Input for this task Block Start

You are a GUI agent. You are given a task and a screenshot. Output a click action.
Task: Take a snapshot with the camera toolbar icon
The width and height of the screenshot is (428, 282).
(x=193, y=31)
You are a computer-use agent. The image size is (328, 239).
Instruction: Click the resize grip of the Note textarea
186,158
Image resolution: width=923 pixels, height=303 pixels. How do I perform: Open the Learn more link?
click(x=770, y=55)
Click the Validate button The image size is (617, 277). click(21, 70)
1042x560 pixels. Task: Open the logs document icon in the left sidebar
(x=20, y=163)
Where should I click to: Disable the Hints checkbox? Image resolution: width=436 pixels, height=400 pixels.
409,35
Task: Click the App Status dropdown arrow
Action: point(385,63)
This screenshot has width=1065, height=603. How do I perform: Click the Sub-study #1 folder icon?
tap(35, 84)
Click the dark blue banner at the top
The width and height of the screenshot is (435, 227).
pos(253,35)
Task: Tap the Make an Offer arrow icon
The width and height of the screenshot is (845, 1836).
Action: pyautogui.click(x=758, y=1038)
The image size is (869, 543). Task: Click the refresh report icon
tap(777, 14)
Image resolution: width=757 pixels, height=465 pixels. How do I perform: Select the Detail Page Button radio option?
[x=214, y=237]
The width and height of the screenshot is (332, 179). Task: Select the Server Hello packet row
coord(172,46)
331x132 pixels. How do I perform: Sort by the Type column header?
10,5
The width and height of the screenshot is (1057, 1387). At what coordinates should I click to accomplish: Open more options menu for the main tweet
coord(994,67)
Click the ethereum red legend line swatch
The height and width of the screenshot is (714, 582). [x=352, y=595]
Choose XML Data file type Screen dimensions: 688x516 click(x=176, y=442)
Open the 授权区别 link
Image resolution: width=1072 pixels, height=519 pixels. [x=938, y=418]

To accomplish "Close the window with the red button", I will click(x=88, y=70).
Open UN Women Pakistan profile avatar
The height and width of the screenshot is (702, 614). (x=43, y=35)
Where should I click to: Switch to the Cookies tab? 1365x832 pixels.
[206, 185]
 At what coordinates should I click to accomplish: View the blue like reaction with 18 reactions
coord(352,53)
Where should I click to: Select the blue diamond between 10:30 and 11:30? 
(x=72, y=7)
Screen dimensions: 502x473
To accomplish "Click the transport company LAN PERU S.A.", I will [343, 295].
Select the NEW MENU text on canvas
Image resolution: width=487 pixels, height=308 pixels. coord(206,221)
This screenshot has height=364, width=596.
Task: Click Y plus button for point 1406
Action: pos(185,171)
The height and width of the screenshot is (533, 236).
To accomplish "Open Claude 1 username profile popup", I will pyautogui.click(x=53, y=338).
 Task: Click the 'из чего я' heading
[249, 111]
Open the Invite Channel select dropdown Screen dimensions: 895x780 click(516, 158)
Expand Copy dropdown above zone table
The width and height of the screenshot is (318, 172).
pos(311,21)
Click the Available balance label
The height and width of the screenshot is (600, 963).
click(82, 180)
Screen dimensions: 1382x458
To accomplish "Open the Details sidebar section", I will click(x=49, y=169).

Input for this task Block End

● **Activity**:
Across the whole listing above, report each line that includes "will".

● **Task response**:
To accomplish "Close the window with the red button", I will click(x=88, y=70).
To accomplish "Click the transport company LAN PERU S.A.", I will [343, 295].
To accomplish "Open Claude 1 username profile popup", I will pyautogui.click(x=53, y=338).
To accomplish "Open the Details sidebar section", I will click(x=49, y=169).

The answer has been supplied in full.